Skip to content

fix: validate checkpoint files before loading and surface actionable errors for empty/corrupt weights#668

Open
khanfs wants to merge 1 commit intojwohlwend:mainfrom
khanfs:fix/validate-checkpoint-files
Open

fix: validate checkpoint files before loading and surface actionable errors for empty/corrupt weights#668
khanfs wants to merge 1 commit intojwohlwend:mainfrom
khanfs:fix/validate-checkpoint-files

Conversation

@khanfs
Copy link
Copy Markdown

@khanfs khanfs commented Apr 2, 2026

PR: Validate checkpoint files before loading and surface actionable errors for empty/corrupt weights

Closes #664


Problem

When urllib.request.urlretrieve is interrupted mid-download (network drop, disk full, SIGINT, etc.) it leaves a zero-byte or truncated .ckpt file on disk and does not raise an exception.

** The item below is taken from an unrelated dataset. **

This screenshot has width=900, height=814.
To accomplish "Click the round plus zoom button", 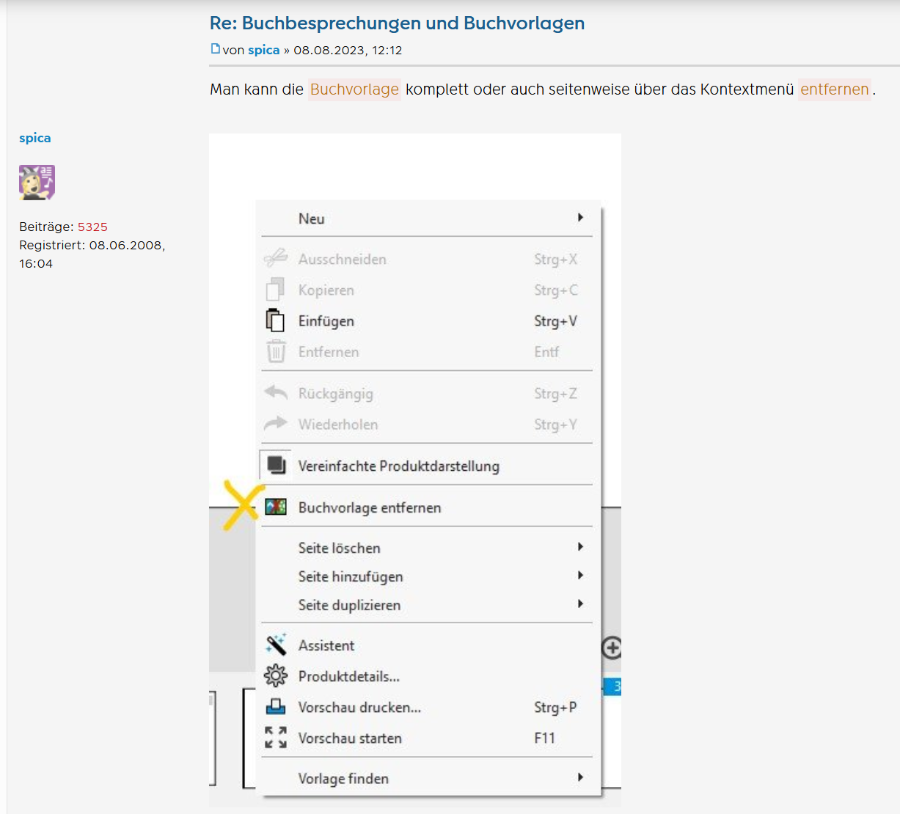I will (x=611, y=649).
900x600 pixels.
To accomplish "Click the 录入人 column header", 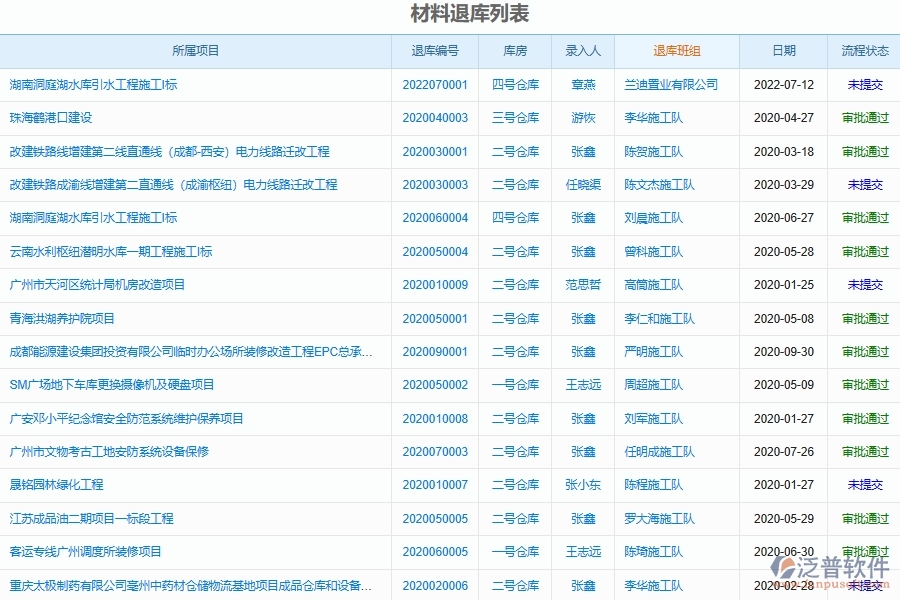I will (x=583, y=51).
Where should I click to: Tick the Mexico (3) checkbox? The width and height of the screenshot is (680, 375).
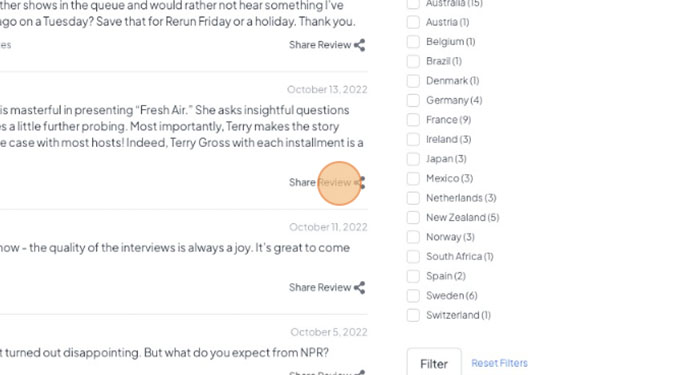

On the next boltz predict run:

  1. The file already exists → the download is skipped.
  2. The corrupted path is passed to load_from_checkpoint.
  3. PyTorch Lightning aborts deep in its unpickling stack with a bareAborted! and no indication of which file is at fault or how to fix it.

Issue #664 documents this exact failure mode and explicitly requests:

  • size validation after download
  • a clear error before load_from_checkpoint
  • a docs note explaining the fix

Changes

src/boltz/main.py

1. New constant

_MIN_CHECKPOINT_SIZE_BYTES = 1 * 1024 * 1024  # 1 MB

Real Boltz checkpoints are hundreds of MB. 1 MB catches every practical failure (empty file, tiny partial download, accidental placeholder) with no risk of false positives on legitimate user-supplied checkpoints.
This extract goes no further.